▼

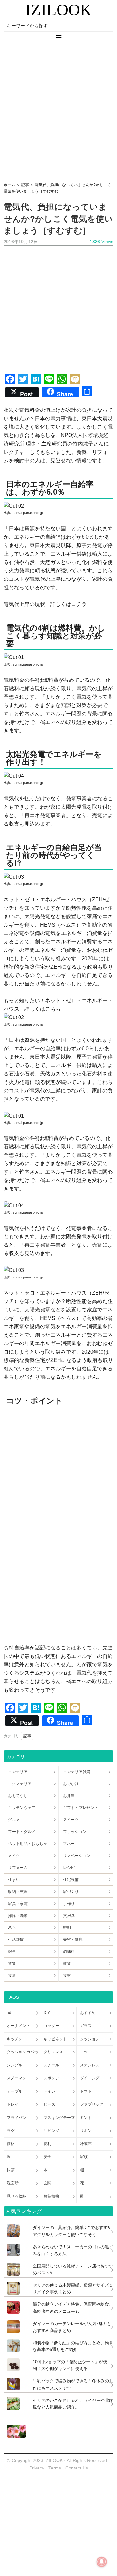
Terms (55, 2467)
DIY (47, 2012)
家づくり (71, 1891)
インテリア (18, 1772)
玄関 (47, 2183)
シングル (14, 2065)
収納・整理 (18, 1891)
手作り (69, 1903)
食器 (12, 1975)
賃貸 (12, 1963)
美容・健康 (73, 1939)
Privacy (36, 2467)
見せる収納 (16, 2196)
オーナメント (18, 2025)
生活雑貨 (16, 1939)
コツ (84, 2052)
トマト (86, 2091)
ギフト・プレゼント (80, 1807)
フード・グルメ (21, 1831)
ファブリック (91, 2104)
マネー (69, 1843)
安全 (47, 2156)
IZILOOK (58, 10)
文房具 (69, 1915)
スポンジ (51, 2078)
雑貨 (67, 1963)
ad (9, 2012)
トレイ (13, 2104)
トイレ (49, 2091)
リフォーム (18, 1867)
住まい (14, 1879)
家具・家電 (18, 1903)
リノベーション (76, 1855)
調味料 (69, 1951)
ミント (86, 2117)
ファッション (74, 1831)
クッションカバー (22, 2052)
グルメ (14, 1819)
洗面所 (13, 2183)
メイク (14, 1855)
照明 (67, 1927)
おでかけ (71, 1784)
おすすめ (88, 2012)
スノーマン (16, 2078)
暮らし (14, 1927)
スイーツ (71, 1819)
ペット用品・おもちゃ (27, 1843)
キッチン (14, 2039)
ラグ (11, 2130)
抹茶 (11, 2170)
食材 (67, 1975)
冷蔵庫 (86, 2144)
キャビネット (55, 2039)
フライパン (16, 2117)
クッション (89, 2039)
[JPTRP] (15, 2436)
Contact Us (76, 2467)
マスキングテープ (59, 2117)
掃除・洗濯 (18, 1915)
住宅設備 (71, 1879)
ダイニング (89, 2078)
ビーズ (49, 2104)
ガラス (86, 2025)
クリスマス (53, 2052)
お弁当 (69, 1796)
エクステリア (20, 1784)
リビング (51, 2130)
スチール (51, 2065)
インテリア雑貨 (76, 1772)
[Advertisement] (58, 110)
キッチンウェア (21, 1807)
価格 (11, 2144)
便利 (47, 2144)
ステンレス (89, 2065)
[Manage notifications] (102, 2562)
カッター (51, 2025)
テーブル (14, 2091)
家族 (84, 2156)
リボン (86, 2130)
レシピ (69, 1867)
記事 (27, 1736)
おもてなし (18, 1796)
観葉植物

▲

YOUR GOAL: Everything from the first line of the records through the line containing "トマト (86, 2091)" should be reproduced exactly, apart from the pictures.

ANSWER FOR THIS EXERCISE:
Terms (55, 2467)
DIY (47, 2012)
家づくり (71, 1891)
インテリア (18, 1772)
玄関 (47, 2183)
シングル (14, 2065)
収納・整理 (18, 1891)
手作り (69, 1903)
食器 (12, 1975)
賃貸 (12, 1963)
美容・健康 (73, 1939)
Privacy (36, 2467)
見せる収納 (16, 2196)
オーナメント (18, 2025)
生活雑貨 (16, 1939)
コツ (84, 2052)
トマト (86, 2091)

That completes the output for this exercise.